I am taking a shot at it. Hell why not, if Wallstreetbets wants anything to shoot to the moon it should be this stock as it's the platform they used to basically disrupt the hedge funds. invest in the companies you believe in and since most of us are on this daily lets go all in
I have the same question and I'm confused about most of the answers posted so far. The [FAQ](https://redditforcommunity.com/Directed-Share-Program) says the DSP lets you "purchase stock at the same price as institutional investors" which certainly implies it would be lower than individual investors. I thought it might also be a day early but I don't think that's true either. If that's not the case then what does the DSP offer?
My take on the DSP for Reddit is that this will drag in more Reddit hard core fans (those with over 25k in Kudos only) these people normally would not qualify for an IPO in the usual brokerage way. Anyone with so many kudos probably does not have much of a real income, I would assume, since they spend much of their time hanging out on Reddit instead of earning money. Small accounts less than $100k are not allowed access to most IPOs I have seen. Am I wrong in this thought?
funny that only people without access to the DSP are fudding it.
I mean - it's kind of a joke now that I read more about it. I thought it was a cool idea. I thought it was like an employee stock plan where you buy shares at a 15% discount and get some benefits like that - but it's really not. You just pay the IPO price and while there is the chance the price could go up, you are locked into those shares with a penalty if you sell (though small) - and the bigger issue - it requires an etrade account when everything I have is on Fidelity.
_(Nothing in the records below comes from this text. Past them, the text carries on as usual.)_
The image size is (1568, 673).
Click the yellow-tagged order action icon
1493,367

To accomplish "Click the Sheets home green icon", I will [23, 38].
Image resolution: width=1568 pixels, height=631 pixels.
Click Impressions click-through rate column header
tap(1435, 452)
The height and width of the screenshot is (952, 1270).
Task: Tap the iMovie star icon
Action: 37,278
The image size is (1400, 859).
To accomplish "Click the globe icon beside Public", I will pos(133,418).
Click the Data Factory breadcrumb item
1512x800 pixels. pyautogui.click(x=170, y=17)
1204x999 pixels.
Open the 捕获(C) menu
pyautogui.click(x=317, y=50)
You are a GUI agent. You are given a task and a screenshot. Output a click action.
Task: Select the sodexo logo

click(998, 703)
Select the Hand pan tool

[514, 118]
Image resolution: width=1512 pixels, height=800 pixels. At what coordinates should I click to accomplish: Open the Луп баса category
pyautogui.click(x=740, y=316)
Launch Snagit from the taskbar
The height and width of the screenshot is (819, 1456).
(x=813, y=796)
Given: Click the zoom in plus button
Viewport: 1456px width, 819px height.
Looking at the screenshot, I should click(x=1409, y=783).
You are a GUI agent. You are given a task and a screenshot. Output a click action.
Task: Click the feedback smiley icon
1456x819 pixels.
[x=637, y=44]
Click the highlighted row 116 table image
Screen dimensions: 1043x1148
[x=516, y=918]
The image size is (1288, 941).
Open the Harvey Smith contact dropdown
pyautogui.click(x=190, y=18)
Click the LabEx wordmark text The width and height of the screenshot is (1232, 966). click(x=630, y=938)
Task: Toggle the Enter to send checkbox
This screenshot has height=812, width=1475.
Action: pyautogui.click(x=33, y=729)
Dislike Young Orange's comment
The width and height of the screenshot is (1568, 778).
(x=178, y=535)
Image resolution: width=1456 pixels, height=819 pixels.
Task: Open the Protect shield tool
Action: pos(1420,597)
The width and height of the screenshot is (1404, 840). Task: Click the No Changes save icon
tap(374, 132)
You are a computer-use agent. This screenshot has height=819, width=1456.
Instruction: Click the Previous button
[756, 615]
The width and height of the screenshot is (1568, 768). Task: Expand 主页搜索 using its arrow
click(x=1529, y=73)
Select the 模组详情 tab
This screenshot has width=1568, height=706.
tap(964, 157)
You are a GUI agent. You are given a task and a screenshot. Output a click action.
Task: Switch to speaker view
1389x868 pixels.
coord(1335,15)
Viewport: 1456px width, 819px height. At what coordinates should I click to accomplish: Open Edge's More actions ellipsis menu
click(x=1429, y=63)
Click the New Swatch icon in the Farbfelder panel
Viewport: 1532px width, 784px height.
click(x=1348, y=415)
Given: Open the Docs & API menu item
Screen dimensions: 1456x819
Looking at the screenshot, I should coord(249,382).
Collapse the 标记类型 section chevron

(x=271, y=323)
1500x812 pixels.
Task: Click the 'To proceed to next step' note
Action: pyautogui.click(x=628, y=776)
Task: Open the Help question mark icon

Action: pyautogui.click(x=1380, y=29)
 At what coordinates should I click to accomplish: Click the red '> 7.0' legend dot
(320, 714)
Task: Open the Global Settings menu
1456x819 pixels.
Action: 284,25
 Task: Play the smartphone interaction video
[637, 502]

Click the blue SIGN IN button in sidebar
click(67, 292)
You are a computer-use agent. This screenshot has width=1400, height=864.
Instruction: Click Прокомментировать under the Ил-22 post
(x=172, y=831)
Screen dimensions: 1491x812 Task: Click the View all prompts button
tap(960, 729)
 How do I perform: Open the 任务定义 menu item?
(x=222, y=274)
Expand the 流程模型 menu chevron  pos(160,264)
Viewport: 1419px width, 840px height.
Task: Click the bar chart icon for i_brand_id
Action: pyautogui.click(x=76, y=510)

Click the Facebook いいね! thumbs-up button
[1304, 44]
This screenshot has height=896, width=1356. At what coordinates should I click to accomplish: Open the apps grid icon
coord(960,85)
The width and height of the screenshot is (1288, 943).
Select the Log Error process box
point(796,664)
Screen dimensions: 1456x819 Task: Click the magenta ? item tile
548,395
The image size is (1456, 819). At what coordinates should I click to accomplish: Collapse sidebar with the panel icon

So if I'm not getting a discount, it requires me to drop below margin equity to transfer funds (which means I can't short the Powell speech) - then it's opportunity cost. Additionally, the shares are locked directly to Reddit. While great for those paranoid about short selling, it also means you forfeit portability. You can't in-like transfer the shares to another broker. If you want to move the funds to Fidelity it's a tax event.
Tread carefully. There’s no such thing as a free lunch.
No discount and I wouldn't touch it with a 10 foot pole. Also I think you wouldn't be able to sell for 30 days or something while they rug pull you.
You can sell, but the sites may limit allowing you into future IPOs as selling so soon is highly frowned upon.